▶ **PASSAGE**

Patrick Seale, President Hafez al-Assad’s official biographer, predicted this week that Syria and Israel would conclude a comprehensive peace agreement within one year. Since Ehud Barak was elected six months ago, the veteran British Middle-East journalist has played a key role as the nearest to a Syrian emissary shuttling between the chronically hostile capitals of Damascus and Jerusalem.

If Seale interviews the Israeli Prime Minister, he does so as a sounding board for Assad. If he publishes secret documents purporting to show that previous Israeli leaders promised to withdraw from all of the Golan Heights, he does so because Syria wants the letters leaked. If he is optimistic about the outcome of the talks launched by Barak and Syrian Foreign Minister Farouk al-Shara, so in all probability is Assad.

▶ **INFORMATION SUPPLIED**

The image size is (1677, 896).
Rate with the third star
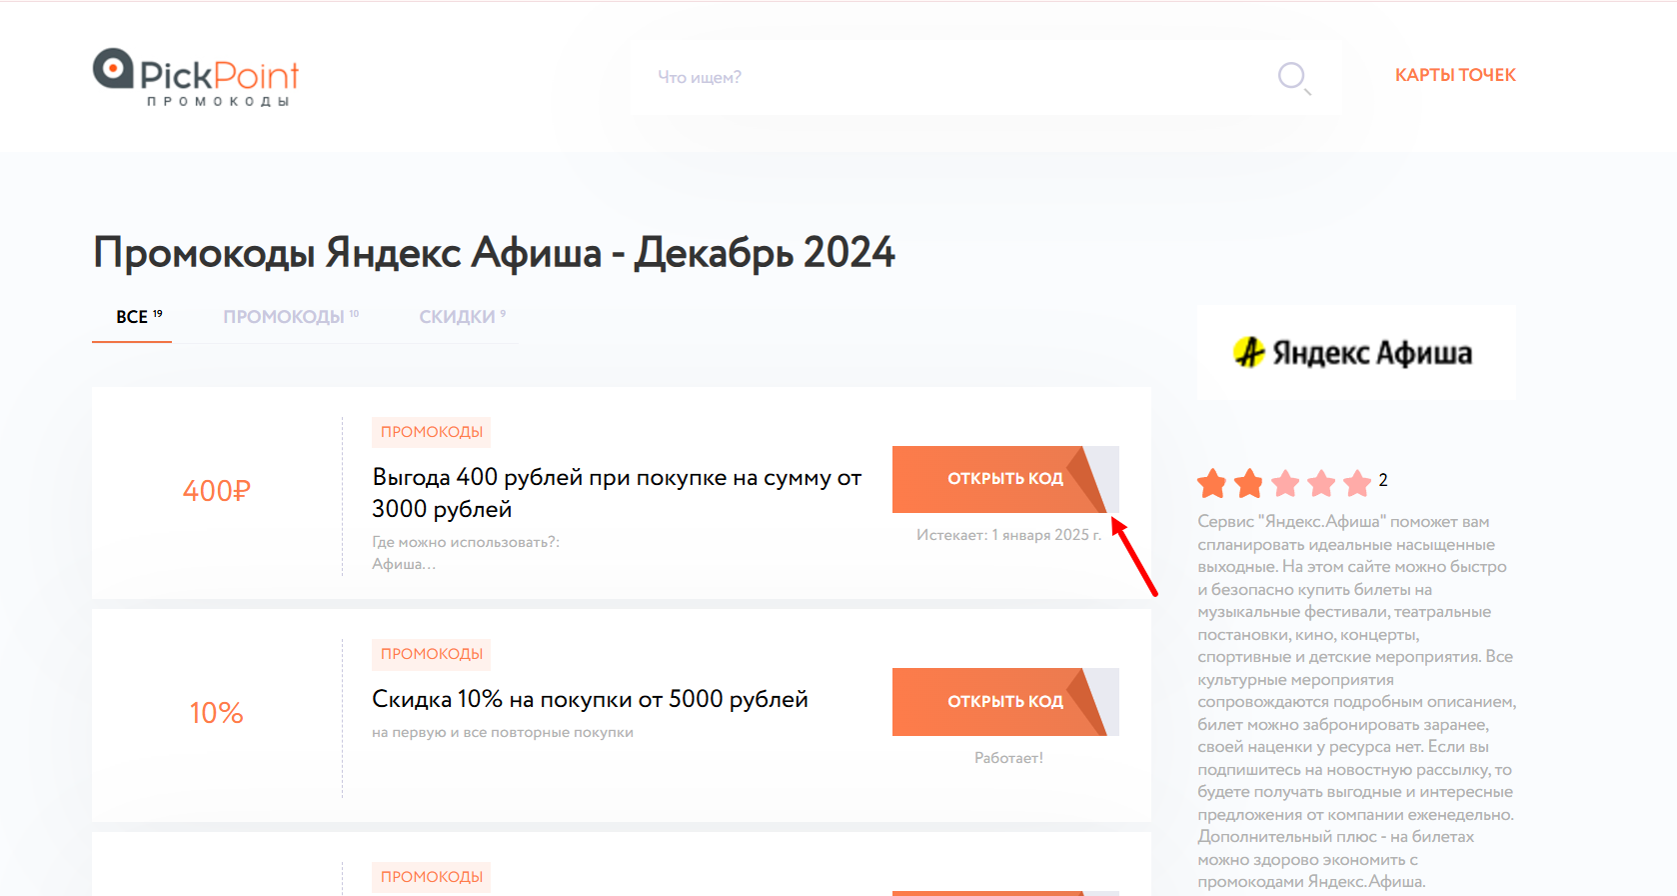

▶ **WHAT YOU WILL DO**
- 1) According to the passage on Patrick Seale, within what period did Seale predict that Syria and Israel would conclude a comprehensive peace agreement?
- 2) Transcribe the stretch of the passage on Patrick Seale from "Patrick Seale, President" through "probability is Assad.", word for word.

▶ **ANSWERS TO THE EXERCISES**
- 1) Within one year.

- 2)
Patrick Seale, President Hafez al-Assad’s official biographer, predicted this week that Syria and Israel would conclude a comprehensive peace agreement within one year. Since Ehud Barak was elected six months ago, the veteran British Middle-East journalist has played a key role as the nearest to a Syrian emissary shuttling between the chronically hostile capitals of Damascus and Jerusalem.

If Seale interviews the Israeli Prime Minister, he does so as a sounding board for Assad. If he publishes secret documents purporting to show that previous Israeli leaders promised to withdraw from all of the Golan Heights, he does so because Syria wants the letters leaked. If he is optimistic about the outcome of the talks launched by Barak and Syrian Foreign Minister Farouk al-Shara, so in all probability is Assad.